Please wait
AMENDMENT TO
COMPENSATION TERM SHEET
THIS AMENDMENT TO COMPENSATION TERM SHEET (this “Amendment”), effective as of November 1, 2025 (the “Amendment Effective Date”), is entered into by and between T-Mobile US, Inc. (the “Company”), and Michael J. Katz (“Executive”). Capitalized terms used but not otherwise defined herein shall have the respective meanings ascribed to them in the Term Sheet (as defined below).
RECITALS
WHEREAS, the Company and Executive are parties to that certain Compensation Term Sheet, dated as of March 18, 2025 (the “Term Sheet”), which sets forth the terms and conditions of Executive’s employment as President, Marketing, Strategy and Products of the Company; and
WHEREAS, the Company and Executive mutually desire to amend the Term Sheet as set forth herein.
NOW, THEREFORE, in consideration of Executive’s continued employment with the Company, and for other good and valuable consideration, the receipt and adequacy of which are hereby acknowledged, effective as of the Amendment Effective Date, the Company and Executive hereby agree as follows:
AMENDMENT
1.Compensation.
(i) Base Salary. The “Salary” paragraph under the section of the Term Sheet entitled “Compensation” is hereby amended in its entirety to provide that, during the Term, Executive shall receive an annual base salary (the “Base Salary”) of no less than $975,000 (pro-rated for any partial year of employment), payable in accordance with the Company’s standard payroll practices (but no less often than monthly). In addition, commencing with the first payroll period for each calendar year commencing during the Term (commencing with calendar year 2026 and measured as of January 1st of the applicable calendar year), Executive’s Base Salary shall be increased by the Compensation Committee of the Board or a Subcommittee thereof (in either case, the “Committee”) as follows: (i) for each of calendar years 2026 and 2027, the Base Salary shall be increased to the greater of (x) the Base Salary in effect for the immediately preceding calendar year and (y) the 50th percentile of the then-current annual base salary for the most highly compensated executive officer role (excluding Chief Executive Officers, Chief Financial Officers and, if applicable, Executive Chairs) (such most highly compensated executive officer roles, “Peer Officers”) in the Company’s then-current peer group utilized by the Committee for executive compensation decisions (as determined by the Committee) (the “Peer Group”); and (ii) for calendar year 2028 and each subsequent calendar year, the Base Salary shall be increased to the greater of (x) the Base Salary in effect for the immediately preceding calendar year and (y) the 60th percentile of the then-current annual base salary for Peer Officers in the Company’s then-current Peer Group (in each case, subject to Executive’s continued employment through the date of the applicable increase and with Peer Group base salaries measured as of January 1st of the applicable calendar year and rounded up to the nearest hundred thousand dollars).

● **RECORDS PROVIDED**:
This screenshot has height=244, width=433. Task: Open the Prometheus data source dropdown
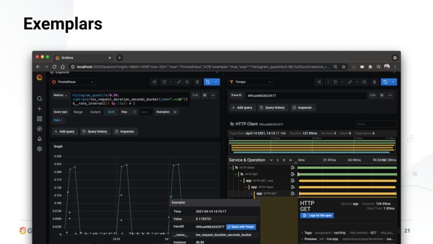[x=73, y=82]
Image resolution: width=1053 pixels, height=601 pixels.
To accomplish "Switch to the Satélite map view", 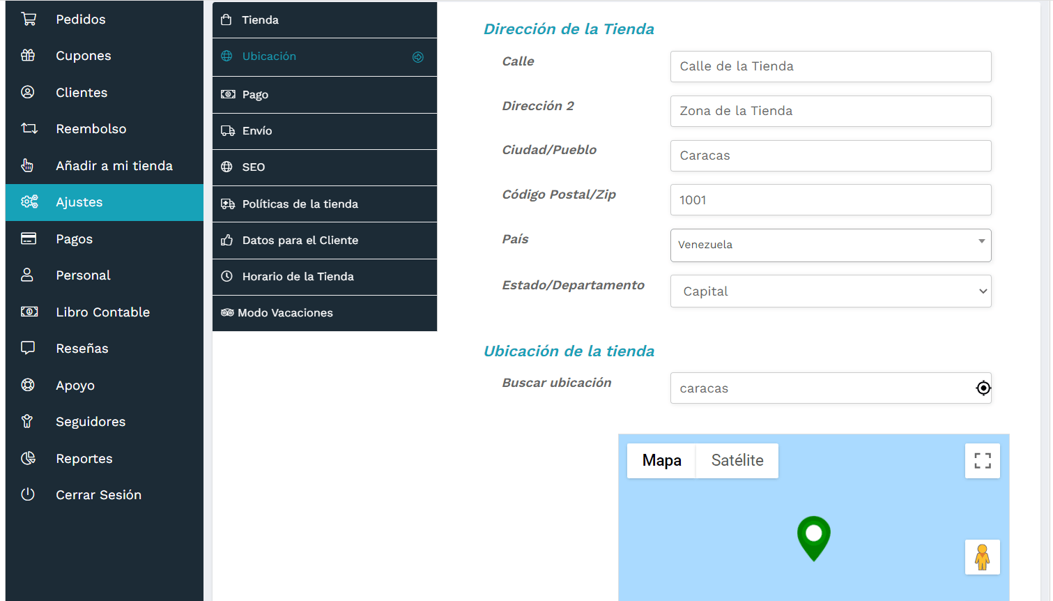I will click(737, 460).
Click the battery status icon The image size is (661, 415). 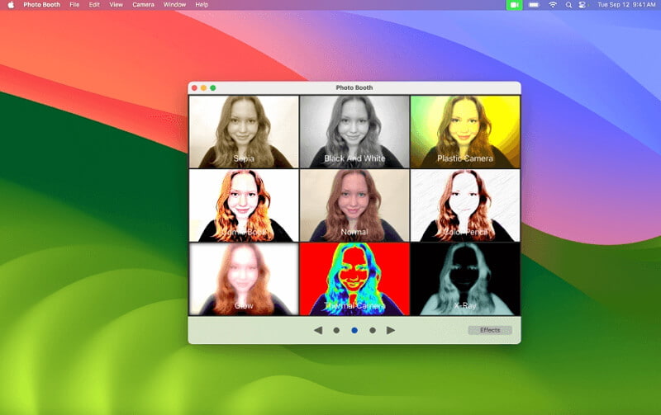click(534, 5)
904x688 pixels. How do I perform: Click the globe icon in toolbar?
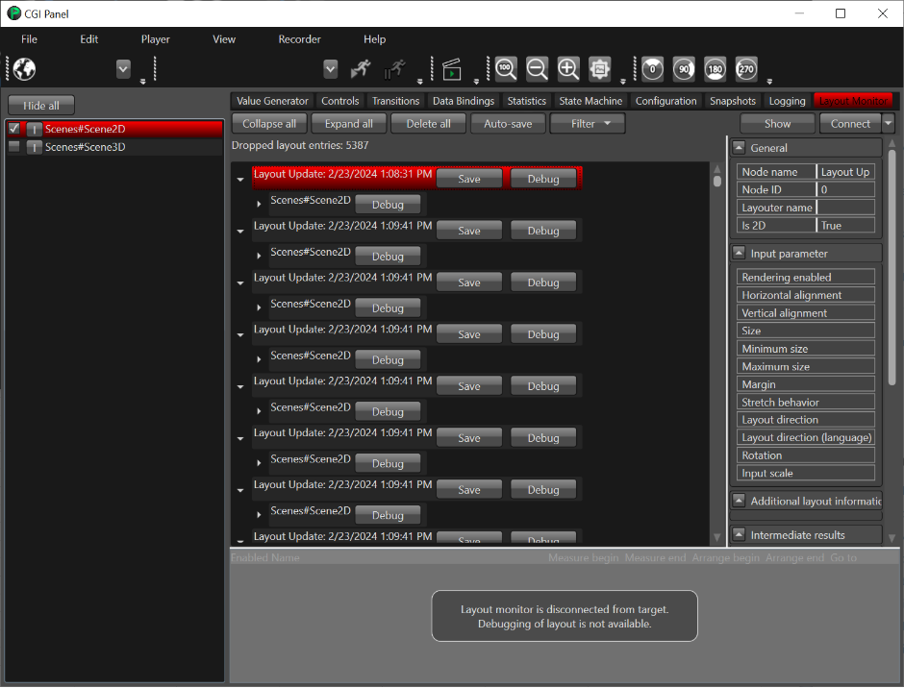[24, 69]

● **TASK DESCRIPTION**: Return the passage from the compensation term sheet amendment above, starting at "Please wait" and ending at "set forth herein.", copied word for word.

● **SOLUTION FOR THIS TASK**:
Please wait
AMENDMENT TO
COMPENSATION TERM SHEET
THIS AMENDMENT TO COMPENSATION TERM SHEET (this “Amendment”), effective as of November 1, 2025 (the “Amendment Effective Date”), is entered into by and between T-Mobile US, Inc. (the “Company”), and Michael J. Katz (“Executive”). Capitalized terms used but not otherwise defined herein shall have the respective meanings ascribed to them in the Term Sheet (as defined below).
RECITALS
WHEREAS, the Company and Executive are parties to that certain Compensation Term Sheet, dated as of March 18, 2025 (the “Term Sheet”), which sets forth the terms and conditions of Executive’s employment as President, Marketing, Strategy and Products of the Company; and
WHEREAS, the Company and Executive mutually desire to amend the Term Sheet as set forth herein.